I was reading back through some of my past threads and I started to get the sense that anyone reading these thoughts might get the sense that my wife was perhaps somewhat of an obstinate, uncaring, mean old ogre. Quite the contrary, she is a wonderful human being.
In fairness, because I am the one who is writing these words and reflecting on my issues and my pain I am sure that the picture that I paint is not very complimentary of her. My words, thoughts, are subjective and reflect the way that I see things through, at many times I am sure, a very selfish filter, not giving her side a fair hearing.
The counselling that we have gone through recently has been very beneficial in helping me to better understand her point of view. In as much as I disagree with her stance, it is her truth and her reality. It is okay for two people to disagree and have equally valid yet different truths.

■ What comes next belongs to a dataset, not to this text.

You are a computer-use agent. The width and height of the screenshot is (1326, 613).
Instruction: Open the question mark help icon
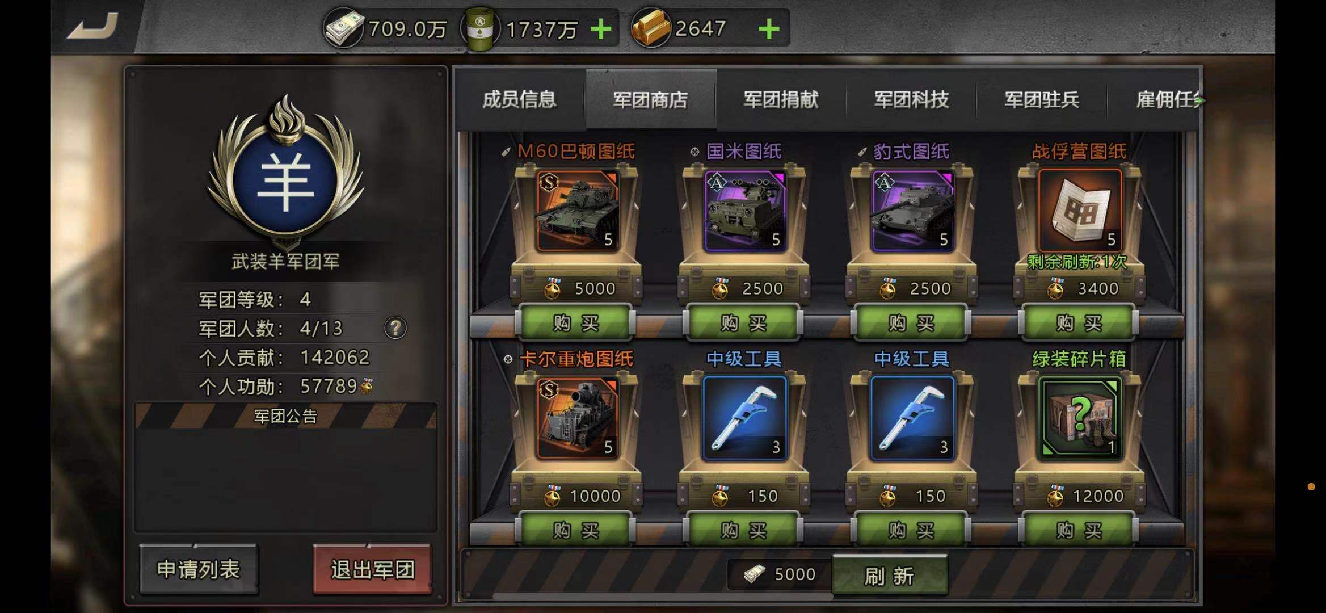tap(395, 328)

As I work through my own issues I am more and more accepting of her decision to end the relationship. It saddens me. I grieve over the feeling that if she just read that one article, read that one book, surfed that one website, talked to that one spouse or couple or saw that movie...."...there are no magic bullets.
The simple truth is the topic makes her feel uncomfortable to a level where being in a relationship with me is unbearable for her. This is her truth and it is as valid to her as my cross dressing is to me. Going through this process has helped me to better understand that there are limits to love. My situation, my cross dressing, have exceeded her limits. No amount of anything I do will change that. Only she can change that and she has to be willing to do so. She is not.
There is a great sense of relief for me in that realization. I realize that in spite of all of this she still loves me, I am still a good, lovable, decent person, just not the right person for her anymore. I am becoming okay with that.
Now that we have reached the stage of not being a couple anymore, she has become happier, friendlier, more at peace with me.
She has always been a caring, loving person, a good mother and notwithstanding the issues around my cross dressing (which would be a challenge for any spouse), a good partner. She has worked hard to make a life with me through the many challenges that any relationship goes through and together we have surmounted them. Cross dressing is the one area that no amount of love in the world will allow her to transcend.
Upon a great deal of reflection, I can now accept that. I wish that things had turned out differently, but they didn't. I know that my wife will never read these words, however, I want to say them anyway.
To my partner - I am happy to have known you and I know that you did the best that you knew how. I fell in love with you 25 years ago and in spite of everything that has happened, although I have not always liked you, I have always loved you. We have had many challenges and struggles and we have had many good times together as well. We have raised 4 wonderful children. We have created many memories to cherish. As our ships sail off to different ports remember that I will always love you and I will always be your friend.